We had an amazing Christmas, it was just about perfect in every way. No one was sick, presents weren't the focus (although definitely appreciated!! Hahaha!), and in church yesterday when asked during the children's portion of the service what was the most exciting part of Christmas for each child, Matthew responded with a tear inducing (for Mommy at least) "Spending time with my mom and dad.". Now how in the world can you improve on that one bit?
We had a houseful for Christmas with 2 additional unexpected and yet very welcomed guests, bringing our grand total to 16. None were related by blood, all were related by love so it was a warm and special way to spend the afternoon as we ate until we could stand no more and laughed until we were sore!
I decided for once to not take any photos and just be present in the moment with the kids and everyone else, rather than viewing the events of the holiday from behind a lens. Yup...purposely not a single photo was taken and I actually enjoyed it! As much as I love my camera, sometimes it comes between me and the subject I am photographing if I get too "into" it. Besides, when you think about it, does anyone ever really care to see the kids each and every year as they open their gifts with the same background and same faces, just growing a bit larger each year? Hahaha!
While the festivities were just as I had hoped they would be, at our Christmas Eve candlelight service is when I felt it the most...the missing little bodies next to me, the yearning so deep it brought tears to my eyes instantly as I looked down the pew at the faces of my outwardly mismatched yet inwardly perfectly matched family lit by the single flame of the candle they held. Oh how I had hoped that our daughters would be here for this day! It was a year ago exactly when we discovered that God indeed was going to grant us our fondest wish, and surprised us with the fact that it was all worked out for us and we need do nothing but get moving on it. Although we experienced some stutter steps, we now are closer than ever to realizing our...and their...dream of uniting as a forever family.
But somehow, at that moment and for the remainder of the evening, a bit of melancholy settled around my like a warm shawl around my shoulders. Patience can be so hard when one allows oneself to picture the plight of our beloved children before they come home. Sure, their basic needs are being adequately met, but their heart needs certainly are not. But we moved forward and I made a conscious effort to shrug it off and enjoy what I do have instead of pining for what I don't have, and life was good.
Last night we had a really neat experience when we were invited over to a Scouting friend's home to celebrate the last night of Hanukkah with them! This was a great opportunity to learn about their traditions and we had a wonderful time visiting and getting to know them better. They were very thoughtful in thinking to ask us to share this special evening with them, and I am sure that all that was seen and tasted that night (Oh yea...we all decided latkes were mmm...mmmm...good!!!) will be a springboard for later discussion as we explore the relationship between Christianity and Judaism. After hearing some prayers in Hebrew we were going to read a children's book about Hanukkah and Kenny asked "Is it in English?" as he thought it might end up being in Hebrew as well. No doubt he is already tired of trying to master a new language! Hahaha!
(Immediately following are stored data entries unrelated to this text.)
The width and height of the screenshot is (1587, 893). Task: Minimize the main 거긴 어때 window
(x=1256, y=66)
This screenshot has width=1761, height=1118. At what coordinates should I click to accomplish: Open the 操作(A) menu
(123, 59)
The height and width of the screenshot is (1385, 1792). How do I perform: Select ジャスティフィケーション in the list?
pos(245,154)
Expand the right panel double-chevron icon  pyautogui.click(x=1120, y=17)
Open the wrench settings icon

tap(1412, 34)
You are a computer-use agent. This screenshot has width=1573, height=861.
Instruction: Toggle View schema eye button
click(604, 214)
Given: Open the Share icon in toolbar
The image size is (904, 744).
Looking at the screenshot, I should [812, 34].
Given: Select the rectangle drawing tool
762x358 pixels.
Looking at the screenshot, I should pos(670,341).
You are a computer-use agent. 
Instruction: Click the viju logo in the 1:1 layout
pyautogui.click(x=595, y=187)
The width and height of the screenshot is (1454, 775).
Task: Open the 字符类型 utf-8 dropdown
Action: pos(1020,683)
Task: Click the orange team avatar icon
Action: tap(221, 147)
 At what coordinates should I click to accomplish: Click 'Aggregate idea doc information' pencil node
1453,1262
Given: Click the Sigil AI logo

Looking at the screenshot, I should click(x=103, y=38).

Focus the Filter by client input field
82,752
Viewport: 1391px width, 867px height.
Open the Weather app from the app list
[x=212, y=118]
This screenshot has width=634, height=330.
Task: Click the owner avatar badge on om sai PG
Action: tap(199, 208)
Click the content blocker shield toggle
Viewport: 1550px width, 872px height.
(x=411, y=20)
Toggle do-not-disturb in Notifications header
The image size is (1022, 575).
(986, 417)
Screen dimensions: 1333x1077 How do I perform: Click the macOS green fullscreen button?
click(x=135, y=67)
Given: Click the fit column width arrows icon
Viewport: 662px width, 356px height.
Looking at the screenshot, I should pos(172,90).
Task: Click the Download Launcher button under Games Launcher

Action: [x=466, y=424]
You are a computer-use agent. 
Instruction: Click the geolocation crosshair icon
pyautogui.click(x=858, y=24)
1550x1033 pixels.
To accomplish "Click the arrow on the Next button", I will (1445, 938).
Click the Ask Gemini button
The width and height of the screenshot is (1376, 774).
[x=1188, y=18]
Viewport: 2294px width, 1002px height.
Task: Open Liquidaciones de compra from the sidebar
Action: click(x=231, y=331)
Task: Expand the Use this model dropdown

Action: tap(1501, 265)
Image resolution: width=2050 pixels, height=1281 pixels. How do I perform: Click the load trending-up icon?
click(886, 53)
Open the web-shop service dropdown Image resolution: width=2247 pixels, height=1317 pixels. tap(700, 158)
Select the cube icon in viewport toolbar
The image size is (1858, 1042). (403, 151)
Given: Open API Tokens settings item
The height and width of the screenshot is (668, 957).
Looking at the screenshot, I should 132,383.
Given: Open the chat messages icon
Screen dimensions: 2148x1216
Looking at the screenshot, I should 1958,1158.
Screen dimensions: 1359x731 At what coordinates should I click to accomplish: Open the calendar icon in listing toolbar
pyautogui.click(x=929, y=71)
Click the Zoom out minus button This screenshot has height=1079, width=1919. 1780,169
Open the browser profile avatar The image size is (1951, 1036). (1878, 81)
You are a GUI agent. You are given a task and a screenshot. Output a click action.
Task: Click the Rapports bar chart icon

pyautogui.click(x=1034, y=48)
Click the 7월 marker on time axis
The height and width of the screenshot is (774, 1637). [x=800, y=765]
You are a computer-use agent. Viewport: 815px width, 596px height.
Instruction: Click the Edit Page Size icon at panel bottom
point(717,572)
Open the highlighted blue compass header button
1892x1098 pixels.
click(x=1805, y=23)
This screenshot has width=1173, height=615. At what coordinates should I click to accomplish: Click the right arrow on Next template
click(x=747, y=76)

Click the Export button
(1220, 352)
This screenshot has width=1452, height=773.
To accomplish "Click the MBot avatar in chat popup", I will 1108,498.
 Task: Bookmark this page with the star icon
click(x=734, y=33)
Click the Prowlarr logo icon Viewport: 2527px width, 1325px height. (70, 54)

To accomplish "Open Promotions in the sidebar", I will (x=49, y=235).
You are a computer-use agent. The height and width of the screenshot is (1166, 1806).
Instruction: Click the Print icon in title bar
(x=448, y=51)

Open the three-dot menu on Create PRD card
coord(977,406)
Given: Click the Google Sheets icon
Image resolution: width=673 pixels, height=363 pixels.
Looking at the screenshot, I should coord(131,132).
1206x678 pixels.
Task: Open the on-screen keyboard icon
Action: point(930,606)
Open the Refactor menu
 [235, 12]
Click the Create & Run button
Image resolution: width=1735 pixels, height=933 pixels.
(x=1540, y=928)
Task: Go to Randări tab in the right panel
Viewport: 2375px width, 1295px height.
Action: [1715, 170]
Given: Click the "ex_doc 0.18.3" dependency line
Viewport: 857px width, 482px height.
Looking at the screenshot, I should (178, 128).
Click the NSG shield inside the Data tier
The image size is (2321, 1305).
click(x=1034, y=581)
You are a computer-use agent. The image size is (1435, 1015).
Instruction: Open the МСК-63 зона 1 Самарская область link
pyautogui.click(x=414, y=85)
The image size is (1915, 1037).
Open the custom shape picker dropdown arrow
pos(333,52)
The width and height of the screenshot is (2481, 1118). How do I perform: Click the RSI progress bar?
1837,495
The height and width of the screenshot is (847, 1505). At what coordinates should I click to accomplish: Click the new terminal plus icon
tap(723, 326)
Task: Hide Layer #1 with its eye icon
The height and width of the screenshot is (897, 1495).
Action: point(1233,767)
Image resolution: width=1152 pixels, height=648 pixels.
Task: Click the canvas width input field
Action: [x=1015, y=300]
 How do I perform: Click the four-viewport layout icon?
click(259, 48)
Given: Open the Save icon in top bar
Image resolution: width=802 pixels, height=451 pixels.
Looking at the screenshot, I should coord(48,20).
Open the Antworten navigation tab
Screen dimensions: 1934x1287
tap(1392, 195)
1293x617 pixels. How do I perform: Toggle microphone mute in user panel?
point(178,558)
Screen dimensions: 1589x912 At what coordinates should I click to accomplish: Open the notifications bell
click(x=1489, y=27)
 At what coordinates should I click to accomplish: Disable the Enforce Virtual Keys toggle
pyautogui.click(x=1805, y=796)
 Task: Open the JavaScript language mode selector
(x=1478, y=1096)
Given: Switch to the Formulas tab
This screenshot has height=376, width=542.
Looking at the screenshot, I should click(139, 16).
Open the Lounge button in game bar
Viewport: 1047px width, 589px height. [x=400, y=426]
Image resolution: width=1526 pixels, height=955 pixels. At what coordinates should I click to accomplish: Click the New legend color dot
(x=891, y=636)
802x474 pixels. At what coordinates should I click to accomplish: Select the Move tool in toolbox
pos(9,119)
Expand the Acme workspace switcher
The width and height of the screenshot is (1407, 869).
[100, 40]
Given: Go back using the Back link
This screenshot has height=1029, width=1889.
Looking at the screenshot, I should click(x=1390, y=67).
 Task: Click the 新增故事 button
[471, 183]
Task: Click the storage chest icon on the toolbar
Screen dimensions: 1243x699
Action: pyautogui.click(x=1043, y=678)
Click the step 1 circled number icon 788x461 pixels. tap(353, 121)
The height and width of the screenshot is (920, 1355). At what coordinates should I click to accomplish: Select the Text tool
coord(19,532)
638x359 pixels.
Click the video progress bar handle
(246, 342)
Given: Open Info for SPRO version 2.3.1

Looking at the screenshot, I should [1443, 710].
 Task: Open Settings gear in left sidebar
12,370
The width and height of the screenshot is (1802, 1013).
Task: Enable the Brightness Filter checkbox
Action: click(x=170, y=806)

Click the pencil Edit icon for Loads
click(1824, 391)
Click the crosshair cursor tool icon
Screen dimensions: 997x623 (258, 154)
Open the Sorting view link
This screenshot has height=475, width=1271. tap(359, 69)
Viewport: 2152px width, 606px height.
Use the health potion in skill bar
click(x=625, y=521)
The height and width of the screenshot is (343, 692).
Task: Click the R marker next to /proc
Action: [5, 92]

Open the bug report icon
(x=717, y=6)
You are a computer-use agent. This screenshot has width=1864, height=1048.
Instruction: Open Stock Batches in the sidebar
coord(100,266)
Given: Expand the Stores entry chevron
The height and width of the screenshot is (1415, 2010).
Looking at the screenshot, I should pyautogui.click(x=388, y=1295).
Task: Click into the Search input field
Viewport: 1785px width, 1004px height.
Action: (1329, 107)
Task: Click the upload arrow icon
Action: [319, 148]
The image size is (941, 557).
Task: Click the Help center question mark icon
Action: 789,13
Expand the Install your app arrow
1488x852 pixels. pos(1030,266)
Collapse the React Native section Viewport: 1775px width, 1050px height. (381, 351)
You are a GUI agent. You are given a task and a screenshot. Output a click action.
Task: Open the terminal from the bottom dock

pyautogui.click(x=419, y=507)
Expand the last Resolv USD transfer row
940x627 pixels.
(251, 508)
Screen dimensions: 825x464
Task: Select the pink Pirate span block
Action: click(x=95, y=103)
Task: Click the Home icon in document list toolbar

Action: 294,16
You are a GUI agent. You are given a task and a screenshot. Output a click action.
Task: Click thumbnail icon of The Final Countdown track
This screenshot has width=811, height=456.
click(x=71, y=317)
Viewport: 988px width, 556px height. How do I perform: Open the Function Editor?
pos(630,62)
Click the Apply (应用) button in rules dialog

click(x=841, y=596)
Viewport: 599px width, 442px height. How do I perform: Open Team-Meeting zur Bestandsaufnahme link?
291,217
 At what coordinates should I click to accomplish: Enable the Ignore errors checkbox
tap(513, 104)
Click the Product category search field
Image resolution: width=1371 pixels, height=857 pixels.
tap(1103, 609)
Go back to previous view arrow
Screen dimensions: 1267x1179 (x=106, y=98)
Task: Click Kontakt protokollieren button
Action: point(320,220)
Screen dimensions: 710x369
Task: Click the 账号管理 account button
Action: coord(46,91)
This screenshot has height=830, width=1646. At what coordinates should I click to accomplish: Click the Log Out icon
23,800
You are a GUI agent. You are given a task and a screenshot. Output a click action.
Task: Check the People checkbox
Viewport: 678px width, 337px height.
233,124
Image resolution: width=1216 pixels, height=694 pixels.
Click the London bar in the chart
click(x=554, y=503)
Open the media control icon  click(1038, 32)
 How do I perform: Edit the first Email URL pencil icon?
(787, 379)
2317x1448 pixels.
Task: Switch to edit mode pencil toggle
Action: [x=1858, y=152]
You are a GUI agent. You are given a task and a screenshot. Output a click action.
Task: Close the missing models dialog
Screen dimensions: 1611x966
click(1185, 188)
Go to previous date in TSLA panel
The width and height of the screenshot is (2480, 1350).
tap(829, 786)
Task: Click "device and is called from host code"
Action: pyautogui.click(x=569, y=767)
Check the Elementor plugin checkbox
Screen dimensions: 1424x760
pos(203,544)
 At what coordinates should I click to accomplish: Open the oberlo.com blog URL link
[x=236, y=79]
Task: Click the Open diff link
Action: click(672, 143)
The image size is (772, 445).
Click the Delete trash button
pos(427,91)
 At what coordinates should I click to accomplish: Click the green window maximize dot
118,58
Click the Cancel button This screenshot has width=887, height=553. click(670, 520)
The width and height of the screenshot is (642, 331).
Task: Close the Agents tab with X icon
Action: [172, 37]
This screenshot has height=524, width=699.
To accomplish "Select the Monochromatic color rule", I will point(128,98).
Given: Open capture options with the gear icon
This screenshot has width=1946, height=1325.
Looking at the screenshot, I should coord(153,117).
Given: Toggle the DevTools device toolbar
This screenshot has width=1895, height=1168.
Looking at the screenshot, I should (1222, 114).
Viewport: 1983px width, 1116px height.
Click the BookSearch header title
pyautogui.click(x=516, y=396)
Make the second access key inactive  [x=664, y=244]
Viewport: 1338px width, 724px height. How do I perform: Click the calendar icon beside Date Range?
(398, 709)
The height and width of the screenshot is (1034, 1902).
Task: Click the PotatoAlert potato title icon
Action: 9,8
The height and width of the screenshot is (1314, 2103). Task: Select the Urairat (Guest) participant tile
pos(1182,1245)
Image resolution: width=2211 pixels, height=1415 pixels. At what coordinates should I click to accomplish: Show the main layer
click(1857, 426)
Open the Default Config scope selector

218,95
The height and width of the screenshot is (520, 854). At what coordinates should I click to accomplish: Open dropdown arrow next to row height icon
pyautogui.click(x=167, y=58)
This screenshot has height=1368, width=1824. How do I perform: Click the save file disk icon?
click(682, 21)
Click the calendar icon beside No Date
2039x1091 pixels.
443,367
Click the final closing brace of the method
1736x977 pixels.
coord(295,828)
So on to anticipating the new year! We will likely be working hard this week and I will try to blog as I can, but we are at the time of year when spare time is slim...and sleep is paramount :-) Hahaha! I'd ask those of you who are praying folk to remember a friend of mine who just lost his mother in an accident, and to think of Kenny as we prepare to leave for Chicago on the 13th for another appointment at Shriner's when hopefully we will be scheduling his first surgery. His anxiety level is always so high about MD visits, and knowing we are approaching his first surgery here at home I expect that to continue to escalate.
Hope each and every one of you had a special Christmas, and are safe as we enter the new year!